Hold the Iran Deal–Killers Accountable
Accountability can begin with the JCPOA itself and the consequences of causing it to unravel. The agreement has been working and doing exactly what it was intended to do in preventing an Iranian nuclear weapon. The only problems have been due to the Trump administration reneging on U.S. commitments. If this reneging eventually leads Iran, understandably and justifiably, to declare the agreement void, then Iran will be free to enrich as much uranium as it wants as fast as it wants to whatever level of enrichment it wants.
Much of what needs to be said in seeking accountability flows directly from the illogic of the opponents’ own arguments. About those sunset clauses, for example: those who railed against ten or fifteen years being too short a limit for certain restrictions will be responsible, if their efforts result in death of the JCPOA, for the same restrictions vanishing altogether. The same applies to inspections, which Trump again asserted today are not extensive enough, even though the JCPOA created the most intrusive nuclear inspection regimen any nation has voluntarily negotiated and had imposed on itself. Most of the inspections and monitoring would go away if the agreement dies. Trump and other opponents of the JCPOA would be responsible for that consequence, and for the world having to fly largely blind about what exactly the Iranians might be up to regarding nuclear activities behind closed doors.
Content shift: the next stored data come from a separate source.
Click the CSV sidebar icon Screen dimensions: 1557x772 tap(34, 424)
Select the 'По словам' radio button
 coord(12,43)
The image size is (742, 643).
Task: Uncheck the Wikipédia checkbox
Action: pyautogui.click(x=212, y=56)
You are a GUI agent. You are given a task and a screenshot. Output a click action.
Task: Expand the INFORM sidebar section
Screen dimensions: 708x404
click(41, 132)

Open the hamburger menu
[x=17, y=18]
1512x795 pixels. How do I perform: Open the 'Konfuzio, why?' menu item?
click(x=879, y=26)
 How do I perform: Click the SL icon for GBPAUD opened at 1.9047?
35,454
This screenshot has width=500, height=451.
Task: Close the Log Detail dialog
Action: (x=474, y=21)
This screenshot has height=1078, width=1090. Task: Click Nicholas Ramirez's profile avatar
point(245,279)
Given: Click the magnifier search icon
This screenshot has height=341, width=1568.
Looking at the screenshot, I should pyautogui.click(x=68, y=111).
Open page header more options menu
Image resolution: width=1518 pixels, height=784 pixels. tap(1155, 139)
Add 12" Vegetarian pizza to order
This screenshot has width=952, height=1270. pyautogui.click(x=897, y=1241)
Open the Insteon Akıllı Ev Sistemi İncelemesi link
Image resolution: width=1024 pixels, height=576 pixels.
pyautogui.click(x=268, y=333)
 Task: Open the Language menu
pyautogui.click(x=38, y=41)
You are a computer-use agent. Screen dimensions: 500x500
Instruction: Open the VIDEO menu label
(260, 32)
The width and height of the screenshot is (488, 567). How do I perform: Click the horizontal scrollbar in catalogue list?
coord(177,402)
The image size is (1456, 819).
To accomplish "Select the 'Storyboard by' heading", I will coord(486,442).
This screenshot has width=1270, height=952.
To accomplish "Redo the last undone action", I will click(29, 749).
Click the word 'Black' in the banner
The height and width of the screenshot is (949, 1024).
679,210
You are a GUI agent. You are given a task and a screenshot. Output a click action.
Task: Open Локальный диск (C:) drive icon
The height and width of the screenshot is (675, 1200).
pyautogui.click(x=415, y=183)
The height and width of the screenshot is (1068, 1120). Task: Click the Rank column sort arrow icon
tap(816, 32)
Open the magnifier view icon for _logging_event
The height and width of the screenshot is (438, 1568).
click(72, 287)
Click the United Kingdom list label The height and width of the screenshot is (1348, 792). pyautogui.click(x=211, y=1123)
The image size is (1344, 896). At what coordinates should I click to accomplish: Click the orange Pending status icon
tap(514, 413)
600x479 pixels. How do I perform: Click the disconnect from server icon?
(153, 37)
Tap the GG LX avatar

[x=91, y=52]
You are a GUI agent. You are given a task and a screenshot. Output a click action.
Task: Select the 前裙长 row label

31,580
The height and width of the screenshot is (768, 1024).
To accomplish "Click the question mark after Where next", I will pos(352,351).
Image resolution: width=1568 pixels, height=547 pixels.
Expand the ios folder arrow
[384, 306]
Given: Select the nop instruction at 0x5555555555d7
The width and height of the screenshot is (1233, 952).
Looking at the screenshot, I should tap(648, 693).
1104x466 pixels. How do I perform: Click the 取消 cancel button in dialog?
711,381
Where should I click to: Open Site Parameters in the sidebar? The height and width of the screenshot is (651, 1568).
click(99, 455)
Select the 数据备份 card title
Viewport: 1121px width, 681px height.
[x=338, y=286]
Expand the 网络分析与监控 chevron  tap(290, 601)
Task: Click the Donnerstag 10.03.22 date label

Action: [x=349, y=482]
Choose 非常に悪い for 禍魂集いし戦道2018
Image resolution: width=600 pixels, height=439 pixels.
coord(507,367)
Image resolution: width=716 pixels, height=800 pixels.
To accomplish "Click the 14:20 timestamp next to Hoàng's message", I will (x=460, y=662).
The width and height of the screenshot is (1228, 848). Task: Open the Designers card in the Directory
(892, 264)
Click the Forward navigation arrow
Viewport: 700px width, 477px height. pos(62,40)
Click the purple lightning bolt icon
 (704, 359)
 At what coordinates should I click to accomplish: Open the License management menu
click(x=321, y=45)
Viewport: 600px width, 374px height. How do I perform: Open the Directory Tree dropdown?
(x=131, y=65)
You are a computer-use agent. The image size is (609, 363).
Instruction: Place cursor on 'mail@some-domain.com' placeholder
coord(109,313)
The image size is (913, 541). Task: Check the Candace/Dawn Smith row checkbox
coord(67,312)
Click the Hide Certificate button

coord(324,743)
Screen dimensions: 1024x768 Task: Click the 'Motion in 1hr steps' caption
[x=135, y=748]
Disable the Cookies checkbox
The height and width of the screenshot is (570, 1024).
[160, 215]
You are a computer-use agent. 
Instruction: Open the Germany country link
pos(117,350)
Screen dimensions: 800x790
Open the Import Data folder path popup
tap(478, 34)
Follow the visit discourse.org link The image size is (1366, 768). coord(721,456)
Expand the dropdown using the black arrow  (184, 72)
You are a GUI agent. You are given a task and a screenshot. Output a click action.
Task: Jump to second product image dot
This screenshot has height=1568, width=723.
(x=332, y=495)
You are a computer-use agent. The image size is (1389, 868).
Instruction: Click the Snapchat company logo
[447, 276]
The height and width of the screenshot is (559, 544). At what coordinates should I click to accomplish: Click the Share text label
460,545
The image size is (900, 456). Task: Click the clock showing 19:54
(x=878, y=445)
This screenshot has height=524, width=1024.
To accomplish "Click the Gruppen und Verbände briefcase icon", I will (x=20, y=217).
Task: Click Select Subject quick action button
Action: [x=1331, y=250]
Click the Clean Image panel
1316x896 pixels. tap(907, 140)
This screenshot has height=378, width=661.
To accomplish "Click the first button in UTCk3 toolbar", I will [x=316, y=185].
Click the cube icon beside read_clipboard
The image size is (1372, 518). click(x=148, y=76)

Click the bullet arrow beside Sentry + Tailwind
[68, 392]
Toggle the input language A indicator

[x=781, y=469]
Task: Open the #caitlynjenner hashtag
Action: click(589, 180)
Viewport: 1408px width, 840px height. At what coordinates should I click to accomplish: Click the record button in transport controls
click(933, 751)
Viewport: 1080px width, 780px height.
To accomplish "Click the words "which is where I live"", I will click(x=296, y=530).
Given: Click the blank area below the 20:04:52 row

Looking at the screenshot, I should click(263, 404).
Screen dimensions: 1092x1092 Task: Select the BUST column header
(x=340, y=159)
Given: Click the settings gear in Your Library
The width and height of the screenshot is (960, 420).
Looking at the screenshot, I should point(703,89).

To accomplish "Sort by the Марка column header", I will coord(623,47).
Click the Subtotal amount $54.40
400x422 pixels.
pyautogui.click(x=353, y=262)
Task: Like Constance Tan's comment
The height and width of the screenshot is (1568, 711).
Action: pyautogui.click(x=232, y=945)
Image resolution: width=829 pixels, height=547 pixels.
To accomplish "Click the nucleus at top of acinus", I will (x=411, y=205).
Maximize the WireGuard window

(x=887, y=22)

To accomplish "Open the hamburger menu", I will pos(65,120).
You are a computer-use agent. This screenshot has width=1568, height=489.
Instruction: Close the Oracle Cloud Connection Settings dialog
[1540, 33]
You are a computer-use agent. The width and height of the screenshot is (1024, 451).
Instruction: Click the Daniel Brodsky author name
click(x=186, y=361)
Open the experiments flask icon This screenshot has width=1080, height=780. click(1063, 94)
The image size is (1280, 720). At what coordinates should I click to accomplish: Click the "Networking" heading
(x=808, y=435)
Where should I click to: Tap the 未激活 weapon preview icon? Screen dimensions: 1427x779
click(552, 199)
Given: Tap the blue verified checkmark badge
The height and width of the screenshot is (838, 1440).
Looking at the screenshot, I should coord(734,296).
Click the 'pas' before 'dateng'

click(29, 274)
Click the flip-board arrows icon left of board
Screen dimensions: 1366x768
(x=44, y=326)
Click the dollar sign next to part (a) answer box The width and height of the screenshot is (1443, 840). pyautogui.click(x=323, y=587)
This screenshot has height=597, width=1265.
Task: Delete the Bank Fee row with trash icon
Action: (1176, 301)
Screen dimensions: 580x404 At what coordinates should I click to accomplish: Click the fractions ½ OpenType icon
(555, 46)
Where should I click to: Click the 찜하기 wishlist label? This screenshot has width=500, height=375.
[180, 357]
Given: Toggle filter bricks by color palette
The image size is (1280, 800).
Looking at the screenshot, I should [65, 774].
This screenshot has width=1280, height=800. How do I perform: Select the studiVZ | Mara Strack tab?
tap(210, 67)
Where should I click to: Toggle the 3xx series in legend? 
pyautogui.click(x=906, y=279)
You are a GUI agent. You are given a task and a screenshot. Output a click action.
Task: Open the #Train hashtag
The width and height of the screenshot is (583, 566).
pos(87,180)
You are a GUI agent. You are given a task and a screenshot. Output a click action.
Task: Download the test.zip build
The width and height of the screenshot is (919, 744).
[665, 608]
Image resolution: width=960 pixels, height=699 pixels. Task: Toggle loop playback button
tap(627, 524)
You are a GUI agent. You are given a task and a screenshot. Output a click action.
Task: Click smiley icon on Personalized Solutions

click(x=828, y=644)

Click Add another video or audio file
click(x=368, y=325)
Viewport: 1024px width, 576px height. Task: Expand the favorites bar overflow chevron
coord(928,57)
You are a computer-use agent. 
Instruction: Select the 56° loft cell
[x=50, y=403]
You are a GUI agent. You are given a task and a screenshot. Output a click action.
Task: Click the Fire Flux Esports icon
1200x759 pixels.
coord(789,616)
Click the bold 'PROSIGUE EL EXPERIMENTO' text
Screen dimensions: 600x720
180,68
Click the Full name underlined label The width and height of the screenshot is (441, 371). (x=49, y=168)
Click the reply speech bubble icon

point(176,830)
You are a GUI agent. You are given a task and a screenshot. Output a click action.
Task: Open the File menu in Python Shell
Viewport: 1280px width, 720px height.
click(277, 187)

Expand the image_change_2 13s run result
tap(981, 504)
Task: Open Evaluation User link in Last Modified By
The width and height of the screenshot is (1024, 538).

Then there are the subjects that opponents of the JCPOA have kept bringing up as supposed flaws of the agreement even though the JCPOA was never intended to address them. Ballistic missiles, for example. Reneging on U.S. obligations under the JCPOA or killing the agreement altogether does nothing to eliminate even a single Iranian missile. Trashing the agreement means having a mostly unrestricted Iranian nuclear program and Iranian missiles. The same goes for the vaguely defined Iranian regional actions that routinely get put under the label of nefarious, malign, destabilizing behavior. Reneging on the JCPOA does nothing to change that for the better, either. To the extent that trashing the JCPOA affects such Iranian behavior at all, it is likely to affect it for the worse. Any state that has had its own effort to play by the rules rebuffed by U.S. perfidy is more, not less, likely to try to advance its interests by non-rule-based means.
Accountability should demand even more from JCPOA opponents on this same subject, given the arguments those same opponents have made. The opponents have claimed that the JCPOA has made nonnuclear conduct even more threatening, with assertions such as that the accord “has facilitated a landmark expansion of Iranian activity and activism throughout the region—with dramatic results.” The usual argument along this line is that the economic benefits of sanctions relief have given Iran the wherewithal to expand its activity. This assumes, incorrectly, that Iran is a nation of bookkeepers whose regional policies are governed by how much money it has in its bank account rather than by other events in the region. If the argument were valid, then reimposing nuclear sanctions and cashiering the JCPOA ought to have landmark, dramatic results in a favorable direction as far as Iranian regional policies are concerned. It won’t, and opponents of the agreement should be confronted with that fact and how it demonstrates that their argument was invalid.
Consequences for which Trump and other enemies of the JCPOA will have to answer certainly extend to politics within Iran and the future turns Iranian policy is likely to take. One of the surest effects of the United States reneging on its obligations under the JCPOA is the weakening of pragmatists led by President Hassan Rouhani and the strengthening of Iranian hardliners who have doubted whether Iran ever should have agreed to restrictions on its nuclear program and who favor more aggressive foreign policies. Even before this week, the Trump administration’s cheating on its JCPOA commitments was strengthening the hardliners, who are saying to the pragmatists “we told you so” in preaching about the folly of reaching agreements with the perfidious Americans. Trump and company will try to depict any future Iranian hardline policies as merely demonstrating that the Iranians were intractable extremists all along. Trump and company must not be allowed to do that. They have been preaching a self-fulfilling prophecy. A U.S. hard line begets an Iranian hard line.
Then there are all the other consequences, reaching beyond Iran, of the United States reneging on a carefully negotiated multilateral agreement. Those effects include needless friction with Western allies (not to mention an added complication in relations with Russia and China) and a blow to U.S. credibility in trying to reach agreements with other governments, on any topic. Of course, no future U.S. diplomatic failure can be blamed entirely on the after-effects of reneging on the JCPOA, but the effects are real and should be included on the scorecard of accountability. One of the first places such effects are likely to be felt is North Korea, whose posture on nuclear matters is likely to belie the Trump administration’s argument that violating the JCPOA supposedly strengthens the U.S. bargaining position by “showing we won’t accept a bad deal.”